María Vidalled había enseñado el arte del pan a sus hijos. Recuerda Pepita que Agustín subía cada noche al café de Bauret a fer la partida de guiñote mientras esperaba que fermentase la masa y de paso veyeba cómo llegaba la luz al pueblo. Cuando, por fin, podía descansar unas pocas horas antes de madrugar para cocer el pan, podía ocurrir lo siguiente: “Agustín, que no hay luz”.
Pepita, adormilada, daba un codazo a su marido que resignadamente salía a la acequia una vez más.

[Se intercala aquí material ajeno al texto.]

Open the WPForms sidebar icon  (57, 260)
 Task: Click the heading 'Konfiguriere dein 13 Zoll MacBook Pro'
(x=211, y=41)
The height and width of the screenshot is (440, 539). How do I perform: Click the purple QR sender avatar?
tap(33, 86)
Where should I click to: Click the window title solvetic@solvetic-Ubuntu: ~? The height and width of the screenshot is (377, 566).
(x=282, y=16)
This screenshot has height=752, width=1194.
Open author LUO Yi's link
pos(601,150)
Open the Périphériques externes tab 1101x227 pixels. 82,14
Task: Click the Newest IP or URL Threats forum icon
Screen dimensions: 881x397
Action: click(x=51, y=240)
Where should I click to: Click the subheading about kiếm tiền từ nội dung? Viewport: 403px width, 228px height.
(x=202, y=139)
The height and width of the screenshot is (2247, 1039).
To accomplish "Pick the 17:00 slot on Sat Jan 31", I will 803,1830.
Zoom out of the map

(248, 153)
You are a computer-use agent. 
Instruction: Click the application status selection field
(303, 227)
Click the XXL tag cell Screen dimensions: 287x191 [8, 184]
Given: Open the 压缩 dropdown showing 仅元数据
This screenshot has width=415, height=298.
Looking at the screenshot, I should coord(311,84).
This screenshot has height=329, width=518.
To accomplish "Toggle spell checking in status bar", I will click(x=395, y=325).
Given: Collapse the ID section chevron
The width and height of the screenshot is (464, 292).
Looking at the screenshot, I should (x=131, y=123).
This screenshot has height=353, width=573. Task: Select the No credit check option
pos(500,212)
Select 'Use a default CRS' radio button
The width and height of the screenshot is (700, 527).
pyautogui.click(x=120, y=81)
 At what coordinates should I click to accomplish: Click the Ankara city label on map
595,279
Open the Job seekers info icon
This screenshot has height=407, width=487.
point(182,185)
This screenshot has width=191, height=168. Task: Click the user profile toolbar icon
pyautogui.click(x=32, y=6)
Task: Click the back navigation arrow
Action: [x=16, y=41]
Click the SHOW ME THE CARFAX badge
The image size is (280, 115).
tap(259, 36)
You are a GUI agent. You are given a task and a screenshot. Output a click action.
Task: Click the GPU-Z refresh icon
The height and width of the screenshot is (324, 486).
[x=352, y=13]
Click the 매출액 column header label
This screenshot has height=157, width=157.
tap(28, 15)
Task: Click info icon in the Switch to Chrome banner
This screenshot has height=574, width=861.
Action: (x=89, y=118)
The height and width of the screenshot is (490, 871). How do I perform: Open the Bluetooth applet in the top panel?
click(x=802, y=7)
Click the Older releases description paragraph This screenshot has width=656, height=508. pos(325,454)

Y es que Agustín, y también su hermano José y sus hermanas, sustituyeron a su madre en cuanto tuvieron edad en todas las faenas relacionadas con el agua. Cada día, después de la merecida siesta alguno teniba que subir hasta la presa a tapar ben tapaus los foraus con estopa pa que l’aigua no marchase al río sino pa el Molino pa poder fer luz a la noche. Porque, desde luego, no todo era coser y cantar. Por el contrario, los del Molino estaban siempre atentos a las condiciones del agua. En la canalización que va de la presa a la acequia propiedad del Molino – recuerda Pepita – estaban los “aiguatellos” (ixos foraus que serviban pa dejar pasar el aigua pa regar las huertas y que se tapaban o destapaban con una pedra de rio y estopa según conveniba).
Dicen que a veces, en verano, cuan aprovechaban el fresco de la noche pa regar las huertas el aigua no llegaba a la acequia y el pueblo se quedaba sin luz. Además, a menudo, las hojas y las ramas que el río arrastraba en su cauce taponaban la reja de la acequia y alguien tenía que salir a desembrozarla a cualquier hora del día y de la noche.
“Agustín…”
Cada casa teniba derecho a una bombilla
En efecto, el agua, fuente de vida, sacó a Capella de las tinieblas. Para tal empresa se formó una sociedad entre los del Molino, casa Jusepe y el señó Constantino Espona. Primero llegó la luz a las calles; más adelante, salían de los postes del alumbrado público las acometidas para las casas. Cada casa teniba derecho a una pobre bombilla. En el Molino había paneles con relojes, uno de cada casa. Serviban para veyer si estaban en marcha las bombillas y tamé pa saber qué fase del pueblo s’había quedau a oscuras después d’aquellas tormentas d’antes”.
Cada mes pasaba el señó Constantino casa por casa a leer los contadores para cobrar la luz y alguna que otra vez descubriba algún pillín que había metiu otra bombilla”.
En fin, el Molino de Capella, solitario a pie de carretera, fue en su tiempo un digno centinela y protector del resto del pueblo que se apiñaba sobre un montículo y recibía impávido las dádivas del progreso que llegaban de abajo.